1. Inleiding
De prijzen van koopwoningen zijn de afgelopen jaren fors gestegen. Ook tijdens en na de coronacrisis zijn de prijzen verder toegenomen (CBS, 2022a). Daarnaast zijn er steeds minder gereguleerde1) huurwoningen beschikbaar (CBS, 2022b) en kunnen de wachttijden voor een corporatiewoning in sommige gemeenten oplopen tot meer dan zeven jaar (NOS, 2021). Aan de andere kant is het aantal woningen in de private huursector de afgelopen jaren toegenomen (CBS, 2022b). Uit eerder onderzoek is bovendien gebleken dat tussen 2012 en 2019 jongeren op steeds latere leeftijd zelfstandig gaan wonen (CBS, 2021). Tegelijkertijd groeit de bevolking en neemt ook het aantal jongeren toe (zie de CBS Bevolkingspiramide).
Dat werpt de vraag op hoe het in 2021 stond met de woonsituatie van jongeren en in hoeverre deze in de afgelopen jaren is veranderd, gegeven de genoemde ontwikkelingen.
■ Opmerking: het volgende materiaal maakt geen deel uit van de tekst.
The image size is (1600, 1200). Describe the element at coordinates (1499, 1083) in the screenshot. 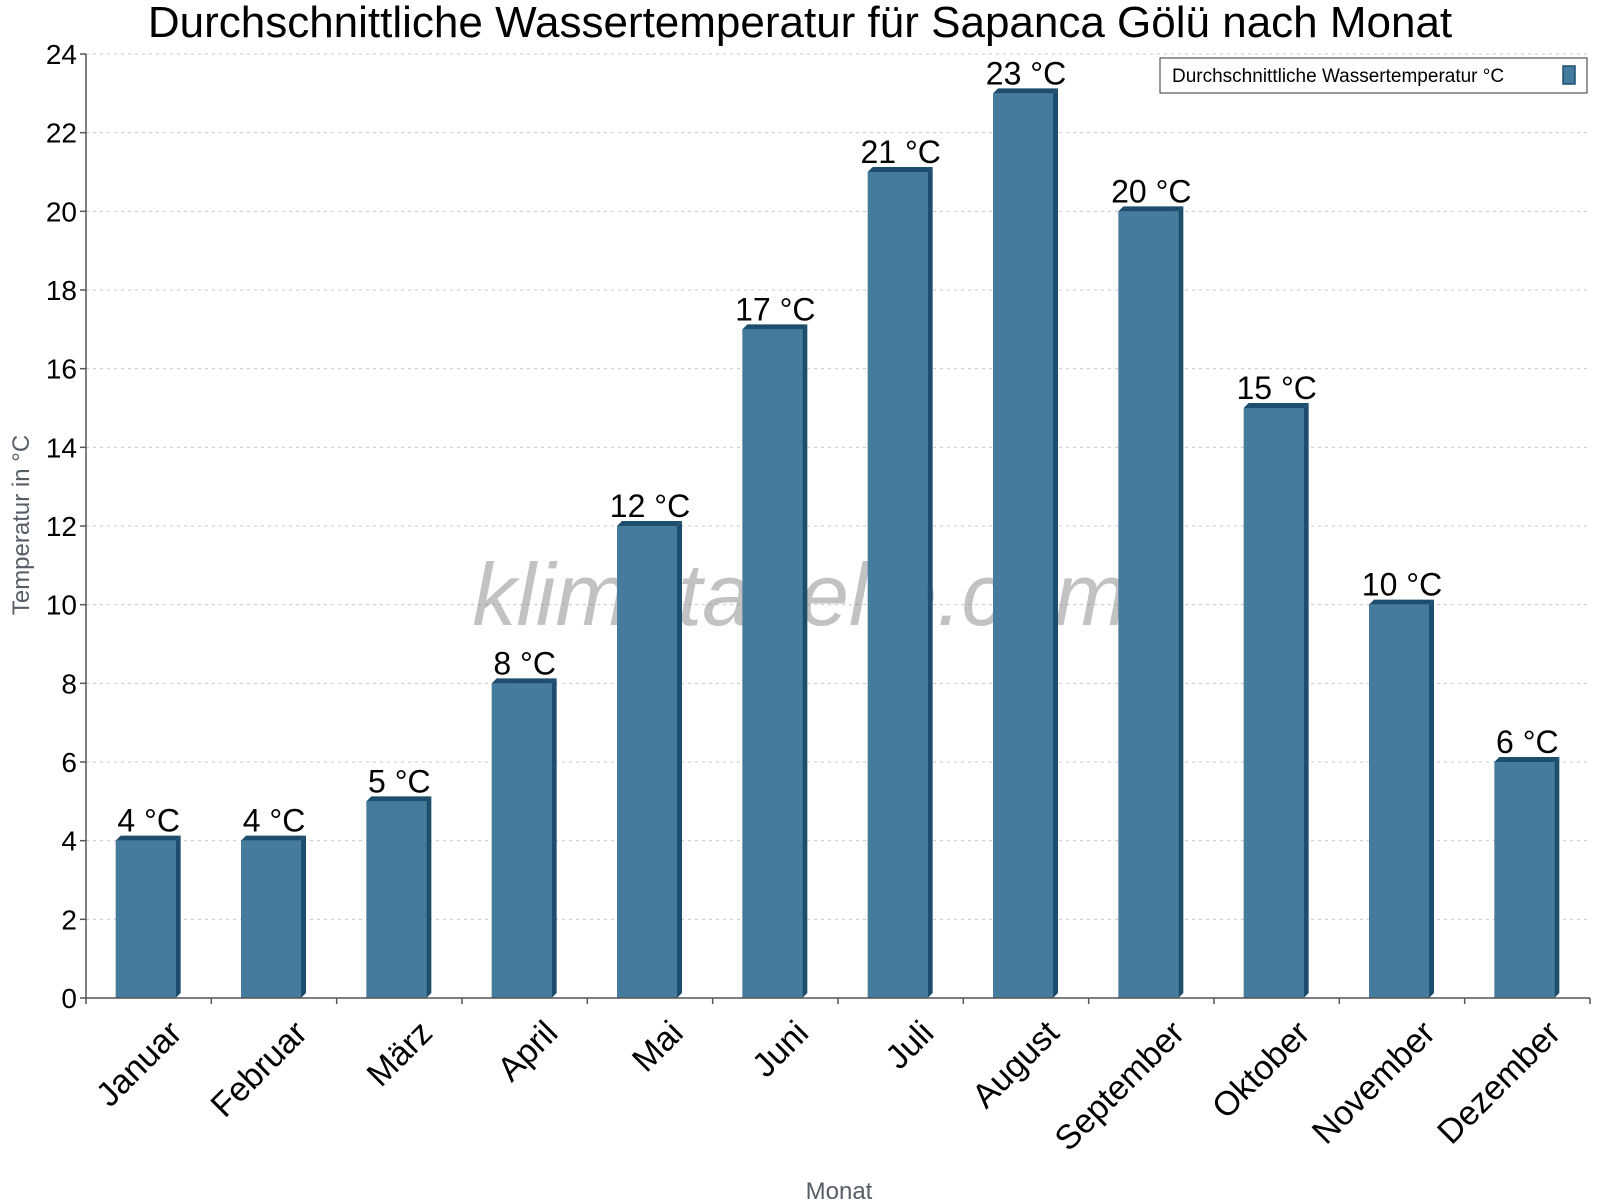

I see `x-tick-label-12: Dezember` at that location.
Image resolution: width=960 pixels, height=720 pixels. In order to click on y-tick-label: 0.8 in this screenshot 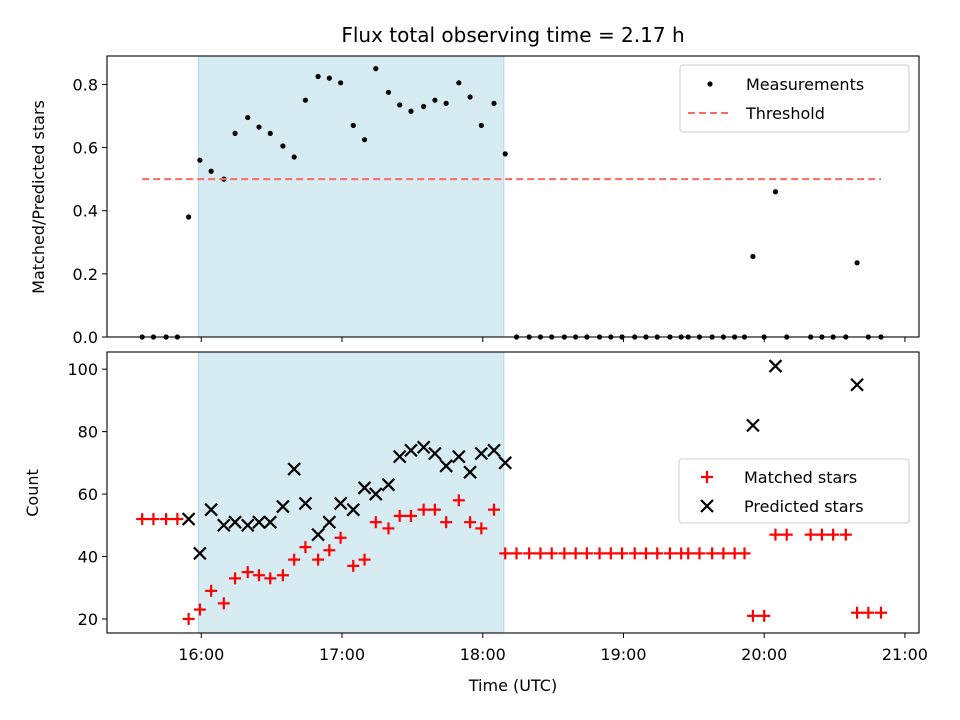, I will do `click(86, 84)`.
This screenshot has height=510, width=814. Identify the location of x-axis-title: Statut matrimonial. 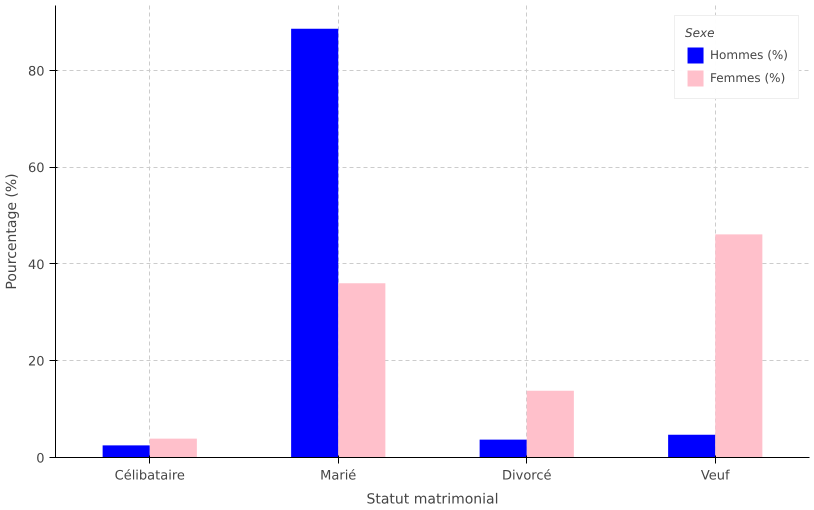
(432, 500).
Bezitten steeds minder jongere huishoudens een koopwoning? In welke soort woningen wonen jongeren vooral? Zijn ze in de afgelopen jaren minder vaak verhuisd? Wat zijn hun verhuiswensen? Hoeveel zijn ze per maand kwijt aan wonen, en is dit in de afgelopen jaren toegenomen? Zijn ze tevreden met hun woning en woonomgeving? In dit artikel wordt inzicht geboden in deze en andere vragen die zijn gerelateerd aan de woonsituatie en woonbeleving van 18- tot 30-jarigen tussen 2012 en 2021.
In hoofdstuk 2 wordt ingegaan op de gebruikte databronnen en de methode, in hoofdstuk 3 worden de resultaten besproken. In paragraaf 3.1 wordt de woonsituatie van jongeren behandeld, paragraaf 3.2 gaat over verhuizingen en in paragraaf 3.3 worden de verhuiswensen van jongeren besproken. In paragraaf 3.4 staan de woonlasten van jongere huishoudens centraal en ten slotte is paragraaf 3.5 gewijd aan de woonbeleving. Hoofdstuk 4 geeft de belangrijkste conclusies van het artikel.